Por su parte, sobre el gigante Goliat nos cuenta Samuel como aquel habitaba la ciudad de Gat (del mismo nombre al suyo -que
sabemos era la de "los errantes"-). Guerrero de enorme fuerza se enfrentó contra el pequeño David, quien pese a su teórica
inferioridad le mató con un golpe de honda. Todo lo que comprende y relata de manera figurada la enorme armada y ejércitos que
tendrían estos Pueblos del Mar asentados en la franja costera de Israel, a los que los judíos consiguen vencer, probablemente gracias
al nuevo armamento de hierro -y las recientes técnicas militares de fines del II milenio a.C.; lo que se quizás se sublima en la honda- .
Por su parte, sabemos que los filisteos se gobernaron en forma de ligas (típicamente egea) y en una pentarquía de alianzas
promovidas por las cinco ciudades en las que estaban asentados (Asdod, Ascalón, Ecrón, Gaza y Gat; siendo estas dos úlimas las
homónimas del gigante Goliat). Aunque aquellas pronto debieron de pactar con las de Israel e incluso asimilarse o incorporarse al
territorio judío (que es quizás lo que seguramente narra esta victoria de David).
.
Sobre los filisteos, tambien La Biblia menciona otras bellas historias, entre las que destaca la de Sansón. Esta vez un gigante israelita
que se enamora de la preciosa filistea a la que descubre el secreto de su fortaleza (que residía en el cabello). Explicando
probablemente la narración de Sansón de manera simbólica, como en aquel tiempo una de las formas de integrar a los Pueblos del
Mar afincados en la costa e incorporarlos a los judíos, fue la de mezclarse con ellos -o casarse con sus mujeres-. Hecho que motivó
seguramente que unos dos siglos después del asentamiendo de los filisteos o de los Danaos en la franja Gaza, ya estuvieran
asimilados prácticamente con sus vecinos de Israel.
.
Por su parte, el otro importante Pueblo del Mar que fue a parar a las costas cercanas a Judá ya dijimos que era el Danao (que
identificamos con los aqueos, denominados en Grecia danaos). Sobre aquellos, se considera que finalmente fueron a vivir a las
cercanías del Monte del Golán, territorios que hasta entonces eran fenicios. Allí los danaos se convirtieron en uno de los pueblos de
Israel (la Tribu de Dan). Siendo su tierra -Tel Dan- finalmente anexionada por los arameos, a comienzos del siglo IX a.C.. Igualmente
se refieren Las Sagradas a los Dan en tiempos de Abraham, lo que a mi modo de ver habríamos de identificar no con la mencionada
venida de los aqueos al Golán, sinó con la visita de los pueblos hebreos en épocas arcaicas a zonas del Egeo (es decir a las cercanías
de Troya).
.
Estos pueblos huidos de Micenas, tanto como la relación entre los judíos y los reyes fenicios (junto a otros hechos) motivaron la
estrecha relación entre la Tarshish bíblica (Tartessos) e Israel. Ciudad o territorio allende los mares que se cita en La Biblia más de
treinta veces. Pese a ser común la identificación de aquella con la civilización turdetana, hay quienes aún afirman que las naves de
Tarshis se tomaban desde el Mar Rojo, teoría que desea situar esa ciudad lejos de la ibérica y en las proximidades el Golfo Arábigo.

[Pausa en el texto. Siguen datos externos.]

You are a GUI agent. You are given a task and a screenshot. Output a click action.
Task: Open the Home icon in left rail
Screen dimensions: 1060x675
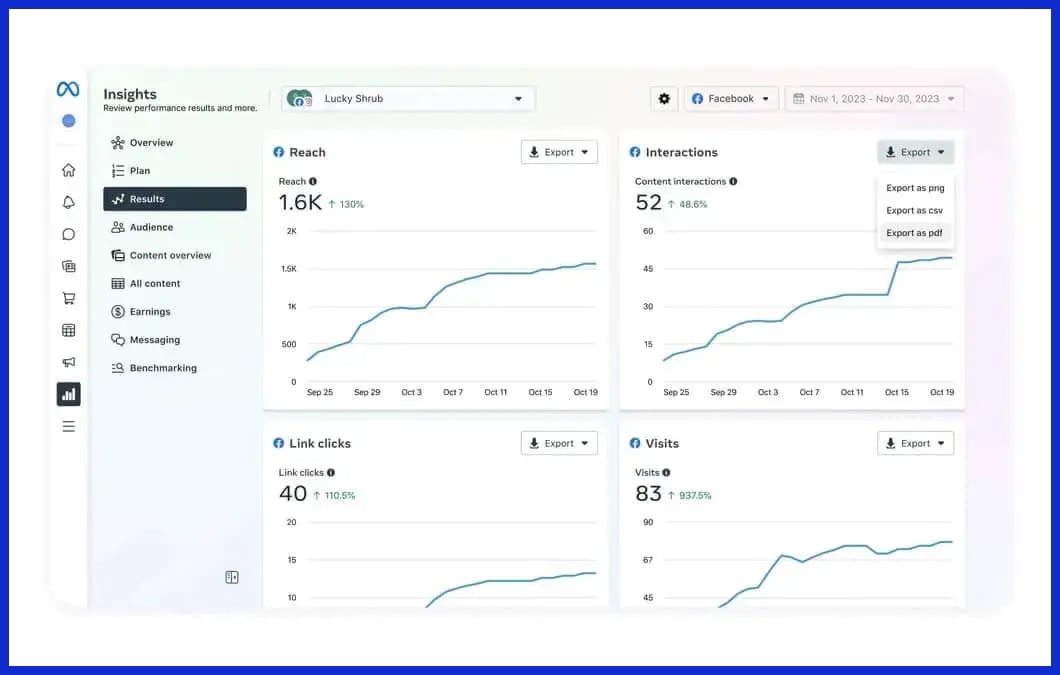click(68, 170)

Aunque en las referencias bíblicas se manifiesta que aquellos barcos de Tarshish salían desde puertos de Gaza -o del litoral
mediterráneo israelita-; tanto como se llegaba hasta Tarshish por mediación de los reyes y rutas de Tiro y Sidón (ciudades que como
todos sabemos se hallaban en Oriente Medio).
.
RESUMEN DE NUESTRO ARTÍCULO:
LOS HEREDEROS DE MICENAS, su establecimiento en Israel y su relación con Tartessos.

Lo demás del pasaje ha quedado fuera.